→ **Requirement**
Please copy the records below line for line, keeping every character unchanged.
* start *
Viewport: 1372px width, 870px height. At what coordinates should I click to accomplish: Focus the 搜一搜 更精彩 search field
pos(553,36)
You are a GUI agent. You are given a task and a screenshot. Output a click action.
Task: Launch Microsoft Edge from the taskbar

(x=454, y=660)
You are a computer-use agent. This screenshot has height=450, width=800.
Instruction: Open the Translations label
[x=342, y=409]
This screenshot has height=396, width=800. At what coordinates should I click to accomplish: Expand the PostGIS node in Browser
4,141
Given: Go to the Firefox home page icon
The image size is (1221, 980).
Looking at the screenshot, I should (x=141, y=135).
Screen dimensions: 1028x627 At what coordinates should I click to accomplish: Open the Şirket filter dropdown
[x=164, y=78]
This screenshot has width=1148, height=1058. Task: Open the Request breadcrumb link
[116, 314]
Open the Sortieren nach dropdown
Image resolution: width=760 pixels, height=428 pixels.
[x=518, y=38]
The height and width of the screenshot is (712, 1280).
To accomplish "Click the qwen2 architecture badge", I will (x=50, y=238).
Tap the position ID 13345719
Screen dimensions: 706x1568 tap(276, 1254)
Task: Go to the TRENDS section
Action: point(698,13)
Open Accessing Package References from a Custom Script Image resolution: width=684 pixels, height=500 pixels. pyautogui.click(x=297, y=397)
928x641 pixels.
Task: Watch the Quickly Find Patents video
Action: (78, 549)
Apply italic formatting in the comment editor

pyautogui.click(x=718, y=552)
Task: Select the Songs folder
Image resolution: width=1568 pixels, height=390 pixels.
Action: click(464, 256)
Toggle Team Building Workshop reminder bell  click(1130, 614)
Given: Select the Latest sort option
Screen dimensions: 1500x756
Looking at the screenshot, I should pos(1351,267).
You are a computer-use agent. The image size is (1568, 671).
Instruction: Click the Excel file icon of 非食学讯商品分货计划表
* end *
→ **Reply**
Viewport: 1372px width, 870px height. At what coordinates should I click to accomplish: Focus the 搜一搜 更精彩 search field
pos(553,36)
You are a GUI agent. You are given a task and a screenshot. Output a click action.
Task: Launch Microsoft Edge from the taskbar

(x=454, y=660)
You are a computer-use agent. This screenshot has height=450, width=800.
Instruction: Open the Translations label
[x=342, y=409]
This screenshot has height=396, width=800. At what coordinates should I click to accomplish: Expand the PostGIS node in Browser
4,141
Given: Go to the Firefox home page icon
The image size is (1221, 980).
Looking at the screenshot, I should (x=141, y=135).
Screen dimensions: 1028x627 At what coordinates should I click to accomplish: Open the Şirket filter dropdown
[x=164, y=78]
This screenshot has width=1148, height=1058. Task: Open the Request breadcrumb link
[116, 314]
Open the Sortieren nach dropdown
Image resolution: width=760 pixels, height=428 pixels.
[x=518, y=38]
The height and width of the screenshot is (712, 1280).
To accomplish "Click the qwen2 architecture badge", I will (x=50, y=238).
Tap the position ID 13345719
Screen dimensions: 706x1568 tap(276, 1254)
Task: Go to the TRENDS section
Action: point(698,13)
Open Accessing Package References from a Custom Script Image resolution: width=684 pixels, height=500 pixels. pyautogui.click(x=297, y=397)
928x641 pixels.
Task: Watch the Quickly Find Patents video
Action: (78, 549)
Apply italic formatting in the comment editor

pyautogui.click(x=718, y=552)
Task: Select the Songs folder
Image resolution: width=1568 pixels, height=390 pixels.
Action: click(464, 256)
Toggle Team Building Workshop reminder bell  click(1130, 614)
Given: Select the Latest sort option
Screen dimensions: 1500x756
Looking at the screenshot, I should pos(1351,267).
You are a computer-use agent. The image size is (1568, 671).
Instruction: Click the Excel file icon of 非食学讯商品分货计划表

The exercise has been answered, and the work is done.